● **Passage for review**

English slang dictionary

A Dictionary of Modern Slang, Cant and Vulgar Words is a dictionary of slang originally compiled by publisher and lexicographer John Camden Hotten in 1859.

The first edition was published in 1859, with the full title and subtitle: A dictionary of modern slang, cant, and vulgar words: used at the present day in the streets of London, the universities of Oxford and Cambridge, the houses of Parliament, the dens of St. Giles, and the palaces of St. James : preceded by a history of cant and vulgar language : with glossaries of two secret languages, spoken by the wandering tribes of London, the costermongers, and the patterers. It has also been published as The Slang Dictionary: Etymological, Historical, and Anecdotal.

The dictionary included criminal slang, back slang, rhyming slang, and other types of slang. Its author, Hotten, included histories of some slangs (back slang and rhyming slang), a detailed bibliography, and a noted definition:
 Slang represents that evanescent, vulgar language, ever changing with fashion and taste, ... spoken by persons in every grade of life, rich and poor, honest and dishonest ... Slang is indulged in from a desire to appear familiar with life, gaiety, town-humour and with the transient nick names and street jokes of the day ... Slang is the language of street humour, of fast, high and low life ... Slang is as old as speech and the congregating together of people in cities. It is the result of crowding, and excitement, and artificial life. It is often full of the most pungent satire, and is always to the point. Without point Slang has no raison d’etre.

Hotten's work was arguably the most important work on swears since Francis Grose's 1785 Classical Dictionary of the Vulgar Tongue.

==Editions==
- 1859 – First edition, originally published as by "A London Antiquary"
- 1860 – Second edition
- 1864 – Related text: Illustrations of Slang, Cant, and Vulgar Words
- 1865 – Third edition
- 1872 – Fourth edition
- 1874 – Fifth edition

==References and further research==
- Julie Coleman, A History of Cant and Slang Dictionaries, Volume III: 1859-1936. Oxford University Press, 2008.

● **Exercises**
a) According to the definition quoted in the slang dictionary article, why do people indulge in slang?
b) In the slang dictionary article, rewrite the passage starting with "English slang dictionary" and going on through "Hotten in 1859.", swapping "publisher" for "printer".
The records come from a separate source unrelated to this text.

(Stored records)
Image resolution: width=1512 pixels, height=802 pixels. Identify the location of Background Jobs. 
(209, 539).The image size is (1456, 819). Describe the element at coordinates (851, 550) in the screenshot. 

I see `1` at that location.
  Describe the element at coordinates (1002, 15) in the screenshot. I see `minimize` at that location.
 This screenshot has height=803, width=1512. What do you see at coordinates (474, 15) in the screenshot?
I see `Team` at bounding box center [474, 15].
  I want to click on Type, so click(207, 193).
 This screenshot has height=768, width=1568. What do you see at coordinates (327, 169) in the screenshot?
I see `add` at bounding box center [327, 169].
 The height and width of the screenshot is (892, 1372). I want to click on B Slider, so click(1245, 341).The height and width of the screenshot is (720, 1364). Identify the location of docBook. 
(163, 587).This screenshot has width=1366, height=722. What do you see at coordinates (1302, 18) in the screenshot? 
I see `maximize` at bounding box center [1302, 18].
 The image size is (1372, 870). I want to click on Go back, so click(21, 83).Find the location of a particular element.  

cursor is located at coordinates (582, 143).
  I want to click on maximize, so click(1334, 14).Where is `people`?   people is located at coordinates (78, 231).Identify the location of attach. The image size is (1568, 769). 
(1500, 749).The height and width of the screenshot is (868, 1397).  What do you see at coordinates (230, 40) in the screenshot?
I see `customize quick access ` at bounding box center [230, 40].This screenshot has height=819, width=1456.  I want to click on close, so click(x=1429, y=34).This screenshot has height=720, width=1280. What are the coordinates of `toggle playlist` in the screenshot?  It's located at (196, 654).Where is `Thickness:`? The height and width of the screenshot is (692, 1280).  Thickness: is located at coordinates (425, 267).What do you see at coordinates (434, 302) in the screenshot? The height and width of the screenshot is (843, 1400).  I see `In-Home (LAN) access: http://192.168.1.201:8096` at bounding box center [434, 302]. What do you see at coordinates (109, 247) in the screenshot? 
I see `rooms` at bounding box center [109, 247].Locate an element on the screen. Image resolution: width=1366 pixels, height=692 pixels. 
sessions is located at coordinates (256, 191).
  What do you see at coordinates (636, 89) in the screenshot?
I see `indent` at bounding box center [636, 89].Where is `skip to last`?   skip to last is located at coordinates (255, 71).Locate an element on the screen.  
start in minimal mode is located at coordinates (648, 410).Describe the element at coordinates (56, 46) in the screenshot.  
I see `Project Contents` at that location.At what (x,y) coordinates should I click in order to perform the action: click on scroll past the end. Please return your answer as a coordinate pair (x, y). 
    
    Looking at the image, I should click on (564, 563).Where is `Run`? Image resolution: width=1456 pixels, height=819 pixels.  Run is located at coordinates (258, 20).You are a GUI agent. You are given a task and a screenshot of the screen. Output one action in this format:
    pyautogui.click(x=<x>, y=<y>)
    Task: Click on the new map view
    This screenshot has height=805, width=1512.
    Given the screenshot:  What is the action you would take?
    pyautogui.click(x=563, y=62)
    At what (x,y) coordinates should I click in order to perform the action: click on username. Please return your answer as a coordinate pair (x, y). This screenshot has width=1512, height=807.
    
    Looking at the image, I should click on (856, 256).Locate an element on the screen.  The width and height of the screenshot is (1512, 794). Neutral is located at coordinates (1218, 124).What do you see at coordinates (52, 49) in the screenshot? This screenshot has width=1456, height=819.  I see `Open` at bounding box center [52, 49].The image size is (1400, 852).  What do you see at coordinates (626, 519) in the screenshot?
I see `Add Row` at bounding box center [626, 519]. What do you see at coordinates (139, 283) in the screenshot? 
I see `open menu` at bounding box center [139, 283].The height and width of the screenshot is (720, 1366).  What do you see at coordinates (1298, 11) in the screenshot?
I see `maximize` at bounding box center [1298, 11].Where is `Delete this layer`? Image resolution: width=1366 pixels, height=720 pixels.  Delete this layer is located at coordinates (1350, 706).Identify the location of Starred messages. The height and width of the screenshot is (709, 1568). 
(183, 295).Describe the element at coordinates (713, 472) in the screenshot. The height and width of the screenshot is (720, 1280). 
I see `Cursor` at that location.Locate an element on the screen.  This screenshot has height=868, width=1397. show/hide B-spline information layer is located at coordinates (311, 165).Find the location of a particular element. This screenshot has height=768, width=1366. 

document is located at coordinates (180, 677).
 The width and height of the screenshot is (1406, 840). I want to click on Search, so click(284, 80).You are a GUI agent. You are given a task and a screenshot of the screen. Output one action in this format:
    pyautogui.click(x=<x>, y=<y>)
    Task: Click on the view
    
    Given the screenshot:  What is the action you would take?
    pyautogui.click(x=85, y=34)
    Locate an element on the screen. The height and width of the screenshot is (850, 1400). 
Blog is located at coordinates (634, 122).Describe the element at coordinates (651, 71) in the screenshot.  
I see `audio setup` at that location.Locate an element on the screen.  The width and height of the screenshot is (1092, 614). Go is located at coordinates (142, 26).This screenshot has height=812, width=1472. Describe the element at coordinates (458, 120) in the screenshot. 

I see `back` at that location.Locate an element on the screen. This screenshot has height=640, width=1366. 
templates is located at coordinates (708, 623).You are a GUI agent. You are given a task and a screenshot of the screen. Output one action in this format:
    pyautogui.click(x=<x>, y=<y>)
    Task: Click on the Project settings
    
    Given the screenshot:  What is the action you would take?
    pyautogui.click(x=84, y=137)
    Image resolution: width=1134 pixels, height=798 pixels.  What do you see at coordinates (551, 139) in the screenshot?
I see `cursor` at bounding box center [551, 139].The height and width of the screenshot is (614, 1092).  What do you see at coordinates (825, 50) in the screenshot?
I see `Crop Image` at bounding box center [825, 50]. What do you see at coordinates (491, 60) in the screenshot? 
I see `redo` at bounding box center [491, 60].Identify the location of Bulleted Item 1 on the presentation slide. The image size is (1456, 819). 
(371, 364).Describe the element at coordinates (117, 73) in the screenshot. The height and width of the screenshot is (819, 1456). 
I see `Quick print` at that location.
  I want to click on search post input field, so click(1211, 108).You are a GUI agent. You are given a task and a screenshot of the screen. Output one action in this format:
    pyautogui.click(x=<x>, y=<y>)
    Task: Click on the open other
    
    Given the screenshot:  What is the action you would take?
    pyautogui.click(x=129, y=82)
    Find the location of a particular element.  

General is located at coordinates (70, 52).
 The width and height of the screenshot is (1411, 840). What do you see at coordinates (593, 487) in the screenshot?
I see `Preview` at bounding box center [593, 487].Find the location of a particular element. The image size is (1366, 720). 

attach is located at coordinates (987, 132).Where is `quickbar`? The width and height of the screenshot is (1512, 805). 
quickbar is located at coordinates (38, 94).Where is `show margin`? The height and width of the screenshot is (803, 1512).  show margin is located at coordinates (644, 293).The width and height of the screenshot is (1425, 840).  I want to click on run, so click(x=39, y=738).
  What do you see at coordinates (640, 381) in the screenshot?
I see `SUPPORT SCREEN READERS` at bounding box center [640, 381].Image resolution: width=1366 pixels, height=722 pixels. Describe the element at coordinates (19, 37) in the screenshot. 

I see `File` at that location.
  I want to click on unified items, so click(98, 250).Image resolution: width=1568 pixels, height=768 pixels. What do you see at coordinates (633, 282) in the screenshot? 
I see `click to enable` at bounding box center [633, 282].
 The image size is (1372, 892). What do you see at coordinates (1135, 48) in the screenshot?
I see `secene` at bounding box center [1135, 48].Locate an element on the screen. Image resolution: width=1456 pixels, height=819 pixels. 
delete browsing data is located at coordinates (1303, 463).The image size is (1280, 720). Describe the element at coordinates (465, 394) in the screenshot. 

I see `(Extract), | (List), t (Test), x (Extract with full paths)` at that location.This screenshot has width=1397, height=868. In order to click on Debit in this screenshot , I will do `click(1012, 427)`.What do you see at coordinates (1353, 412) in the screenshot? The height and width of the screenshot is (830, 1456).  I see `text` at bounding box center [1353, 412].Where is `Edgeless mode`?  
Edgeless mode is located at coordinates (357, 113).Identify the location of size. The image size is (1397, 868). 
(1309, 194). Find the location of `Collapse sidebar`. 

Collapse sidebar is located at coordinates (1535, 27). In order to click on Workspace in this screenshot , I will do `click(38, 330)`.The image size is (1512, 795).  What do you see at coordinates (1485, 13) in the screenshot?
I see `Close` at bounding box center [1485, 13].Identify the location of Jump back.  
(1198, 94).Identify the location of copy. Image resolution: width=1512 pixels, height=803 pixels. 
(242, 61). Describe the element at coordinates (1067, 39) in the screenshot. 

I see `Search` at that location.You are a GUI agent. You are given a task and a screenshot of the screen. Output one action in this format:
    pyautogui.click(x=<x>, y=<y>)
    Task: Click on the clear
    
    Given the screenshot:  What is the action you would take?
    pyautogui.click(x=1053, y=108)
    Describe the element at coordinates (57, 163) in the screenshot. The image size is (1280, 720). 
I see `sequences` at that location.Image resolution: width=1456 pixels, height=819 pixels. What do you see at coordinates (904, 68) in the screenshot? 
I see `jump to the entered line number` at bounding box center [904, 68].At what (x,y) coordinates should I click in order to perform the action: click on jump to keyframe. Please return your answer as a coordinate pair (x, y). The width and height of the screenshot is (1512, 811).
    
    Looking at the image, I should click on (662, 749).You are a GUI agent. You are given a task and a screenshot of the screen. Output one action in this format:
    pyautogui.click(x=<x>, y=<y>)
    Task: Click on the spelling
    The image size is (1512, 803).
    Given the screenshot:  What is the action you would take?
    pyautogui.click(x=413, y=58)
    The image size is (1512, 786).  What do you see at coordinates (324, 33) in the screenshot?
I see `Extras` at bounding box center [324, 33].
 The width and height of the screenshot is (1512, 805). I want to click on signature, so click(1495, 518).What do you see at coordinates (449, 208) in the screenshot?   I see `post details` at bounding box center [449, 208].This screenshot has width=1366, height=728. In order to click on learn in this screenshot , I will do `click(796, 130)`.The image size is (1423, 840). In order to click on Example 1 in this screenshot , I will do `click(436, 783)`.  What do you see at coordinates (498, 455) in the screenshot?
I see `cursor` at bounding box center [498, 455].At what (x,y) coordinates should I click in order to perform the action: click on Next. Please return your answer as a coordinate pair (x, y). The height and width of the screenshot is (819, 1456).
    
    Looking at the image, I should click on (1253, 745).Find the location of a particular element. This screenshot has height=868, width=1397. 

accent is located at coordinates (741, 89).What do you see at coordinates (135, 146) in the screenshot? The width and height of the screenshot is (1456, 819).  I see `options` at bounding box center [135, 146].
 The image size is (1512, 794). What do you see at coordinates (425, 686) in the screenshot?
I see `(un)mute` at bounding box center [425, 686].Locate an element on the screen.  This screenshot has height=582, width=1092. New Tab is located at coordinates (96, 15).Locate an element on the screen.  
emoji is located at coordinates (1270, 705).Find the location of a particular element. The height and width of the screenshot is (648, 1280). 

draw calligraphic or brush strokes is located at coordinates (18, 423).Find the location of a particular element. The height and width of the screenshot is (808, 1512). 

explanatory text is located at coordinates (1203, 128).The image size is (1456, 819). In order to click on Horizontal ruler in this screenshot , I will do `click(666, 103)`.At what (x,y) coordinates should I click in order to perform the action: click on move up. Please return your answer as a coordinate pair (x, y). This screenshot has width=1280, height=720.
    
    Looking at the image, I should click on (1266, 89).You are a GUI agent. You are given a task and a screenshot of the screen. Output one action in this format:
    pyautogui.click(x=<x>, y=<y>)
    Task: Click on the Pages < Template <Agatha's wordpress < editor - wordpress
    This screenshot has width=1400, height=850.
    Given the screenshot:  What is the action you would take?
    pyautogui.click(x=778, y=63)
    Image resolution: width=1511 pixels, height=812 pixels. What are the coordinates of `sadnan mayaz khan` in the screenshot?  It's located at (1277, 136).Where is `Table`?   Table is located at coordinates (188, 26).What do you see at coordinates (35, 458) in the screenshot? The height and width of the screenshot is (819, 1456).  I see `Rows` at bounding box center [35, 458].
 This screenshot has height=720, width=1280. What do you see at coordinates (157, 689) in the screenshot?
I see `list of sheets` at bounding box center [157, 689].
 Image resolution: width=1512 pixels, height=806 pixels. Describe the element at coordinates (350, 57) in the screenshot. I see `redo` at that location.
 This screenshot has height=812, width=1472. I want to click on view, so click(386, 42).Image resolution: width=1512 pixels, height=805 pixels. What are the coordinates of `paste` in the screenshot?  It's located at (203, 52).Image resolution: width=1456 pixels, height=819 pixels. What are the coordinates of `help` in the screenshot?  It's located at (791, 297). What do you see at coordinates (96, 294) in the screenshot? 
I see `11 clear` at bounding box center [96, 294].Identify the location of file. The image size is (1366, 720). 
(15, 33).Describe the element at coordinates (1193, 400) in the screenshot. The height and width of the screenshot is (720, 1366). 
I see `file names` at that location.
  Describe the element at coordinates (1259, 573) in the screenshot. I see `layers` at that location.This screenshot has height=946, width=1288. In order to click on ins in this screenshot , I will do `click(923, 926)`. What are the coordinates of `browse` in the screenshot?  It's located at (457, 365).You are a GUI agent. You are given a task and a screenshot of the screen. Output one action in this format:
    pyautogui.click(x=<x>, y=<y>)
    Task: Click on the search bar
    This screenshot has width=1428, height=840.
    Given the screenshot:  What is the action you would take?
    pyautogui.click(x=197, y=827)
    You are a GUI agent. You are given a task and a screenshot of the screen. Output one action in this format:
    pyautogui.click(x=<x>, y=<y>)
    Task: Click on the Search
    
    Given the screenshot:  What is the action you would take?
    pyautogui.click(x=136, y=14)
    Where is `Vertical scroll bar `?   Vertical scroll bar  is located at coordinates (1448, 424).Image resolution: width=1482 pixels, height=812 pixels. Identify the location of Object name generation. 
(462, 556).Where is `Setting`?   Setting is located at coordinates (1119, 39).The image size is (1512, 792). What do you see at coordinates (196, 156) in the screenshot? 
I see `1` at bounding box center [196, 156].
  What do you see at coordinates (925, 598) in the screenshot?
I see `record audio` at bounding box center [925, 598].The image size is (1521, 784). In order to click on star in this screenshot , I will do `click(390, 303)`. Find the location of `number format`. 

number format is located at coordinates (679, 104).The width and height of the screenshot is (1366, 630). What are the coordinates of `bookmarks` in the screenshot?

● **Answers below**
a) People indulge in slang from a desire to appear familiar with life, gaiety, and town-humour, and with the transient nicknames and street jokes of the day.

b)
English slang dictionary

A Dictionary of Modern Slang, Cant and Vulgar Words is a dictionary of slang originally compiled by printer and lexicographer John Camden Hotten in 1859.